— start DOCUMENT SECTION —

Continuing on their bus tour, students witnessed oil rigs placed amidst agricultural fields and one right next to an elementary school, near the town of Shafter.  Next to the school, a gardener turned over soil in the community garden situated in the rig’s shadow. Children at the school suffer from numerous health problems, particularly asthma and respiratory issues.

Across the valley to the West, the tour drove through the heart of Kern’s agricultural areas. Students learned that not only are the oil and gas operations a hazard to public health but, incredibly, so are dairy farms – including one that had 15,000 cows on site, standing in their own waste as far as the eye could see. This waste is yet another hazard as it is moved into open pits where it is occasionally “stirred up” to help release 50% of the ammonia its decay generates into the air. The remaining solid waste is just piled up into mountains of  …

The last stop on the tour was a history lesson: the Belridge Oil fields and the towns of McKittrick and Taft are best known as being the location as well as subject matter of the movie “There Will Be Blood” – a movie about the beginnings of the oil industry in California and the cutthroat dealings that went on to secure land and drilling rights.

Asked about their biggest learning from their Kern County tour, the students’ almost unanimous reply was the proximity of oil drilling to where our food is grown.  The potential hazard to our food source raised great concern among the students. “No doubt the crops are contaminated, at a minimum from air pollution” Tom explained. “But no one really knows,” he said, “because no one tests for anything, because no one really wants to know.”

Because of what they witnessed, these 21 seniors from King-Chavez High School now have strong, disturbing images of the impact that industrialization of the valley has had on the nearby communities, the school children, and even the food they themselves eat. They also have a clear sense of what “environmental justice” means and are, therefore, determined to stay engaged in this issue and help SanDiego350 in future efforts to inform the public.

— end DOCUMENT SECTION —

## GIVEN PROBLEM
Copy word for word the passage of the Kern County tour article starting with "Because of what" and going on through "inform the public.". The rows that come after this text have no part in it.

— start DATASET EXTRACT —

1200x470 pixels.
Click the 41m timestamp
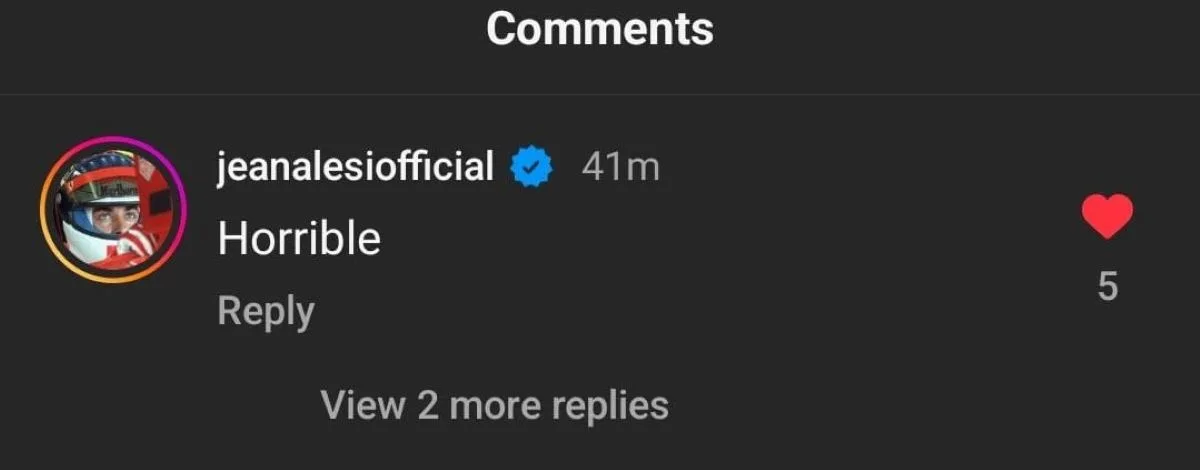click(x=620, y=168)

— end DATASET EXTRACT —
— start DATASET EXTRACT —

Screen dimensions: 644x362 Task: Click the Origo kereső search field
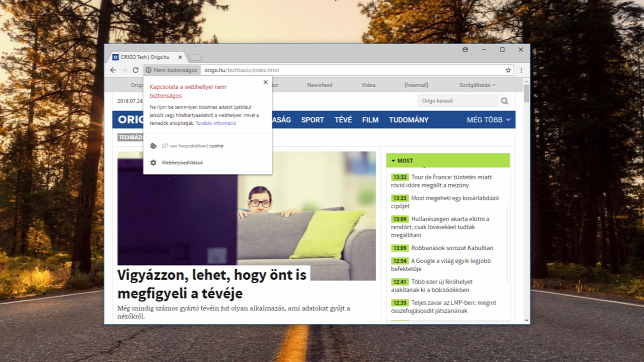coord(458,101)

— end DATASET EXTRACT —

## SOLUTION TO THE EXERCISE
Because of what they witnessed, these 21 seniors from King-Chavez High School now have strong, disturbing images of the impact that industrialization of the valley has had on the nearby communities, the school children, and even the food they themselves eat. They also have a clear sense of what “environmental justice” means and are, therefore, determined to stay engaged in this issue and help SanDiego350 in future efforts to inform the public.